The five stages of occupancy grief

There are many articles, studies and direct conversations regarding the state of the aged care industry today. One of the biggest pain points for providers is financial. Regular surveys such at the StewartBrown Benchmarking Reports highlight the significant fiscal impacts particularly as they relate to the cost of staffing, often to achieve compliance rather than impact direct resident care, and the loss of revenue when occupancy takes a hit.

We regularly work with clients across a range of projects and one such issue that commonly crops up is occupancy. Overall there is a preference to stay at home and in some areas intense competition results in significant oversupply of stock. That said, there is a market for everyone.

Throughout many of our occupancy projects we work with clients going through the well documented stages of grief.

Our take on occupancy stages of grief, with apologies to Elisabeth Kubler Ross and David Kessler, are outlined below.

Denial

“It’s just been a bad few months.” Yes it has.

“We have had a lot of deaths.” Agreed, but in residential aged care there will always be exits through death.

Denial helps to minimise the overwhelming pain of loss, in this case – bed occupancy. As clients process the reality of loss, they are trying to survive emotional pain. Denial is not only an attempt to pretend that the loss does not exist. People are also trying to absorb and understand what is happening.

Denial may last for a few months to a year or more.

Front foot it and keep a close eye on occupancy. Don’t let things slide too far before you ask for help.

Anger

“There are so many more home care packages keeping people at home.” Yes there are more home care packages however there remains a group of people who will always need to move to residential aged care. Consider also the 100,000+ people on the waiting list for a package.

It is common for people to experience anger when occupancy is declining. Organisations are adjusting to a new reality and are likely experiencing extreme discomfort. There is so much to process that anger may feel like it allows an emotional outlet.

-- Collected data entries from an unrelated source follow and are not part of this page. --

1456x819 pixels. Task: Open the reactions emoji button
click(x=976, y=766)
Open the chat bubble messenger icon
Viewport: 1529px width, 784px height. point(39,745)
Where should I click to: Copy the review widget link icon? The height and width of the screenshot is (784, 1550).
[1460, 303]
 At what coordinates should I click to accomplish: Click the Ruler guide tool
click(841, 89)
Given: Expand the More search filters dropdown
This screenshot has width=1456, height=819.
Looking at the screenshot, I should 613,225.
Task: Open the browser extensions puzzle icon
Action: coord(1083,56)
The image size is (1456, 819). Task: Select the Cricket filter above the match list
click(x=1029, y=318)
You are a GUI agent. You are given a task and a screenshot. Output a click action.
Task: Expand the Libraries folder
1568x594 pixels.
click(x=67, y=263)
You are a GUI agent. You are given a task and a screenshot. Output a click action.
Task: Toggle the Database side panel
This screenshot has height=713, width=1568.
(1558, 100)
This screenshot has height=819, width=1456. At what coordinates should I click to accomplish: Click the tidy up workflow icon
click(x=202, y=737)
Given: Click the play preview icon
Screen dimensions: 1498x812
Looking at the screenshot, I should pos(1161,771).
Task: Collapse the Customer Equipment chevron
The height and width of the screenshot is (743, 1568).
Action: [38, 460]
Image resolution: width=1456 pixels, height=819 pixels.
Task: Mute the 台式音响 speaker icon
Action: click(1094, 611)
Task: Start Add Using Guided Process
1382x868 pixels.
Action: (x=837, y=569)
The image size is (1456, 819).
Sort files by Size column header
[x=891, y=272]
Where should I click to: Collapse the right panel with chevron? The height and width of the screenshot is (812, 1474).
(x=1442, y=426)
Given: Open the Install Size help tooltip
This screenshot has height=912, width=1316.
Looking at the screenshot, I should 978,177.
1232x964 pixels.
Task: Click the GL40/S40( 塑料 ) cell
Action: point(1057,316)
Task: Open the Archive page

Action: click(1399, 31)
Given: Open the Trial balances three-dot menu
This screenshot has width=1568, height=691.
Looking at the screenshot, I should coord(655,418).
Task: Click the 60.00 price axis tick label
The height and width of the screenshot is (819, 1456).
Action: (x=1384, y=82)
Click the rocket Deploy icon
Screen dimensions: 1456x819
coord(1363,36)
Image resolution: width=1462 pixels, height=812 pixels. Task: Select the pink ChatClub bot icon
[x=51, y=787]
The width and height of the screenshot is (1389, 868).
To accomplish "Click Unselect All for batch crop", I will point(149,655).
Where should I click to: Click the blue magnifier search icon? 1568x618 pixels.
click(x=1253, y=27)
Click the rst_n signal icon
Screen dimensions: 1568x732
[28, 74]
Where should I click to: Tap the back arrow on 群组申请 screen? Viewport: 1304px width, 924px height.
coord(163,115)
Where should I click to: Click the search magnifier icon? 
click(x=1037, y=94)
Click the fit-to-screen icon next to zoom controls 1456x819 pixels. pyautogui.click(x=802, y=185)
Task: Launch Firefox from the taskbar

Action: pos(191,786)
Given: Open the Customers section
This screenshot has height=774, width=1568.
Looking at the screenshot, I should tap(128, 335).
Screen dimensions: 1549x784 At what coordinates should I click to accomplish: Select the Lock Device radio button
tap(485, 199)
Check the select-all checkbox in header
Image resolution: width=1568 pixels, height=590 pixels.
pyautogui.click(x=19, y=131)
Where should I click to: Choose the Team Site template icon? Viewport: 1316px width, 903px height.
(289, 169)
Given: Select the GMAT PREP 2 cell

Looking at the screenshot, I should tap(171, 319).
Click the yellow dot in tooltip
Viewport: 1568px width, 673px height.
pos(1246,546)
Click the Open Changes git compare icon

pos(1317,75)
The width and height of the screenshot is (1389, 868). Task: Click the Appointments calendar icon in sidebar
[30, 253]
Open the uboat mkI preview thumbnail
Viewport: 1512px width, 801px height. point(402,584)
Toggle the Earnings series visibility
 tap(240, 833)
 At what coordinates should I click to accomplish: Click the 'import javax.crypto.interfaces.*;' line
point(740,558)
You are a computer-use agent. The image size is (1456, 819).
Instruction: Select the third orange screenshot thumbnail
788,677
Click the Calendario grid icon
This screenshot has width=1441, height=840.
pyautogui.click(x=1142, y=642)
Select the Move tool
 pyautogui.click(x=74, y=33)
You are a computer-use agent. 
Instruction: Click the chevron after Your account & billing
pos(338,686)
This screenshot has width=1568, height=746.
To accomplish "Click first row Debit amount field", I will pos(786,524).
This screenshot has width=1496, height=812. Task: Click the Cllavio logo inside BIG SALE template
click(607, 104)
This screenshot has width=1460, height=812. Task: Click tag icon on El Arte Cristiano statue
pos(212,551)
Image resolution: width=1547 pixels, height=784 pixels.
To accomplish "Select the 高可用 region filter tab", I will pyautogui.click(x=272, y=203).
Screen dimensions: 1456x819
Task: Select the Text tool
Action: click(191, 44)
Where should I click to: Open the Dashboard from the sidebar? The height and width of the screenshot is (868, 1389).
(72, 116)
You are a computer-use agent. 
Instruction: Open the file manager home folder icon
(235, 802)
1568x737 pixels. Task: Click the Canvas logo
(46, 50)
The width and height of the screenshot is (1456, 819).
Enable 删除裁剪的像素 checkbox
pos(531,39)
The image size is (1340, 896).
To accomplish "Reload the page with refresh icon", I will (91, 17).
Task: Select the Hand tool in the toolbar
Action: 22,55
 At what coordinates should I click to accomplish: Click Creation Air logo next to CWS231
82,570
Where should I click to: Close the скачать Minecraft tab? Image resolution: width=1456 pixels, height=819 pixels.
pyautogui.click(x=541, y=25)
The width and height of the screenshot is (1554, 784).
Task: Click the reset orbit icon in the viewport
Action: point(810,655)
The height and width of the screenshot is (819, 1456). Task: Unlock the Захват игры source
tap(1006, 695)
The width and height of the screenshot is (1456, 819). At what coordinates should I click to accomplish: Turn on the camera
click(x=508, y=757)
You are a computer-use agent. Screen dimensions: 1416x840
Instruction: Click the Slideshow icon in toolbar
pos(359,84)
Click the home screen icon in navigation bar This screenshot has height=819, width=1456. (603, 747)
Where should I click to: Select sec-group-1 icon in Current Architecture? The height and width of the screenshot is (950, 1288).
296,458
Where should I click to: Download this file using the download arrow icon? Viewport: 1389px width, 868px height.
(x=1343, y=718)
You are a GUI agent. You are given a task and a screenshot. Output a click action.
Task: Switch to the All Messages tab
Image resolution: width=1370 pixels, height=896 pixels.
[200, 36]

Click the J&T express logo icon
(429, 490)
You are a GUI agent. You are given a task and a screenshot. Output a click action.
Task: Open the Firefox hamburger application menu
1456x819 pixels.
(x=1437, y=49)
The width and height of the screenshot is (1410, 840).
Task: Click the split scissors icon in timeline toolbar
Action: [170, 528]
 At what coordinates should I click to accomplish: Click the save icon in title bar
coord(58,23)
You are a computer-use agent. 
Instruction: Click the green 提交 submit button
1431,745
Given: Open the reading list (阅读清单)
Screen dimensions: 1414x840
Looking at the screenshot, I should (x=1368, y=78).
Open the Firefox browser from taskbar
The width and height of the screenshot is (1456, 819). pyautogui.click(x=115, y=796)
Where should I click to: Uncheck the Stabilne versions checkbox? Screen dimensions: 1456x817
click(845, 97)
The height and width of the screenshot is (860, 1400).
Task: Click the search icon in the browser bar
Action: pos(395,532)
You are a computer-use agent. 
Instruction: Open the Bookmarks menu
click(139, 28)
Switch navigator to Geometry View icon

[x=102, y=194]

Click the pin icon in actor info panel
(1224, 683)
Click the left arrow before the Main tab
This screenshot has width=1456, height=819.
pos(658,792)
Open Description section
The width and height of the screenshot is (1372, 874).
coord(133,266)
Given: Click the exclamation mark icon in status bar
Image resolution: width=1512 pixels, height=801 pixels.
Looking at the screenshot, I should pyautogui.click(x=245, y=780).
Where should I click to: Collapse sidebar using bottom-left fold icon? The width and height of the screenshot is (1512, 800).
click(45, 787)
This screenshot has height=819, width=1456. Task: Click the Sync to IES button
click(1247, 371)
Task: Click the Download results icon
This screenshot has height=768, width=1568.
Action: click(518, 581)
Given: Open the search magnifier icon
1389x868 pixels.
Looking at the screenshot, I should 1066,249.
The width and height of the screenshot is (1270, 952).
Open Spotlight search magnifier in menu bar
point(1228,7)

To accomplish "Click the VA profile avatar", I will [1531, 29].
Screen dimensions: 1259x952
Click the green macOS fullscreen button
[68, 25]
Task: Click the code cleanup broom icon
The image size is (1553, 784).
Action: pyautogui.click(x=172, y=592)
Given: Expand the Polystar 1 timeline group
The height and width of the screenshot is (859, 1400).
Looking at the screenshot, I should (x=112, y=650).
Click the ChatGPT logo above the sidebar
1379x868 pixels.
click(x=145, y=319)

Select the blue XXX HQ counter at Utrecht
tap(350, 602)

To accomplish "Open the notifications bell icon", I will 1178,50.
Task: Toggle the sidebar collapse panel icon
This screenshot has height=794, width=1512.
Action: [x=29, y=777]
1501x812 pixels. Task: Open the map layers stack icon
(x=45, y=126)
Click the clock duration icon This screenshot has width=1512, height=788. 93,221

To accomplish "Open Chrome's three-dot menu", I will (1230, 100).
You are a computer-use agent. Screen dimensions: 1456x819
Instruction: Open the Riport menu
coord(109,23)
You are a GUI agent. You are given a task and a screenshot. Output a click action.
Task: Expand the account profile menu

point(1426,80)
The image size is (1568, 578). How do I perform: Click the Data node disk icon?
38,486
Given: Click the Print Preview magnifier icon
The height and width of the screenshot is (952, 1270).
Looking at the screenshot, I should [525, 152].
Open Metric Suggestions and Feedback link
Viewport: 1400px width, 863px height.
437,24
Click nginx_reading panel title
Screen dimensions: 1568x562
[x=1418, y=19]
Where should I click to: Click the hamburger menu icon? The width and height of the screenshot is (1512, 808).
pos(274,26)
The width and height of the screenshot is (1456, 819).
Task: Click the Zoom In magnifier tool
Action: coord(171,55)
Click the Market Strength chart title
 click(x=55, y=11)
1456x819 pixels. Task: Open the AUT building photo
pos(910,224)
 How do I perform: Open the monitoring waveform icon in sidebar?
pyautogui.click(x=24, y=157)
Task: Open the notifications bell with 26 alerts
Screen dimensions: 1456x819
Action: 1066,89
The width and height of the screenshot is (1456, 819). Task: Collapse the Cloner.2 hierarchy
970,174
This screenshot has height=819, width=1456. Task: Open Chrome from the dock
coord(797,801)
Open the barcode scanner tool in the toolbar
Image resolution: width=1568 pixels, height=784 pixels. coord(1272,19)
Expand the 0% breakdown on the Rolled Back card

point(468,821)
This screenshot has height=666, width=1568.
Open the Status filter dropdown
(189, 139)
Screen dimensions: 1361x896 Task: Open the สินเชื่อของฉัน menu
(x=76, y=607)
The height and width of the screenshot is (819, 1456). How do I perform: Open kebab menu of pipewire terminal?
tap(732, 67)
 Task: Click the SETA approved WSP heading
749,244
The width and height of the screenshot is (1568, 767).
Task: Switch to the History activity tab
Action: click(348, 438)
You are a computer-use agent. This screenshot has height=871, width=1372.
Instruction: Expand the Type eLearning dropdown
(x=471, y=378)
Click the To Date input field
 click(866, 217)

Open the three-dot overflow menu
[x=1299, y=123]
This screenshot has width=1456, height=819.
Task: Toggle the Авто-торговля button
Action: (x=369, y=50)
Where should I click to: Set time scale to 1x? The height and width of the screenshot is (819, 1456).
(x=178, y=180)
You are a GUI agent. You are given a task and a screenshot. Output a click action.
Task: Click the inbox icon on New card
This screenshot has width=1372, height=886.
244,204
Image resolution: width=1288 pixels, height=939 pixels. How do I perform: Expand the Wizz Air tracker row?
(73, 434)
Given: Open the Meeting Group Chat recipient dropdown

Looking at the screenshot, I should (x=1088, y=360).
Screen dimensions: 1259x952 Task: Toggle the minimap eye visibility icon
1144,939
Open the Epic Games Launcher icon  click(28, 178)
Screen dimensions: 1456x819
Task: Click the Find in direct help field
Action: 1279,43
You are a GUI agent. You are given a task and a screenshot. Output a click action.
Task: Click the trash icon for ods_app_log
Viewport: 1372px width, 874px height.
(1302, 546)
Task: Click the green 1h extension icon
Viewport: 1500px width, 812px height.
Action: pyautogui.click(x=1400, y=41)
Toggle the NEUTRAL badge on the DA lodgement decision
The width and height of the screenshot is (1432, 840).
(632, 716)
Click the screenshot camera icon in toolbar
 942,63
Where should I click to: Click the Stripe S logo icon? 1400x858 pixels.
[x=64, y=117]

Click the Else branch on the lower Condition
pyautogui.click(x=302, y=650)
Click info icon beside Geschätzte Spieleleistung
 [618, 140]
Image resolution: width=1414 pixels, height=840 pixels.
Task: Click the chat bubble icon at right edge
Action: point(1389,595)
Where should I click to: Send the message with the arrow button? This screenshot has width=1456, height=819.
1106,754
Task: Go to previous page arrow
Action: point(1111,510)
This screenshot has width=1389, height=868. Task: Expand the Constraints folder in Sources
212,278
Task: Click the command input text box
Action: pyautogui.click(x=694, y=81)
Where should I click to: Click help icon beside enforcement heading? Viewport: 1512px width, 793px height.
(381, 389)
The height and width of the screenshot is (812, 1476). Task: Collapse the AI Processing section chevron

Often the responsibility for occupancy sits with one person. The pressures are immense and often staff are wondering what is going on and how do they get out of this mees. What may have been an easier “order taking” role many (many) years ago now requires significant skill in dealing with families who are making some hard decisions.

Clarity around expectations and team accountability aids in ensuring everyone pulls together for the same outcomes.

Bargaining

It is common when coping with loss to feel so desperate that some are willing to do almost anything to alleviate or minimise the pain.

This is a critical moment for some providers. It is more important than ever to ensure you are in a position to be able to best support your potential residents rather than saying yes to everyone. Working collaboratively will ensure that the right residents are admitted.

It is not fair on an organisation, its staff, the resident and their family if you accept someone and you do not have the right environment or expertise to do so.

By building strong relationships with providers in your area you may be able to refer say, a resident with particular needs, and they may refer to you.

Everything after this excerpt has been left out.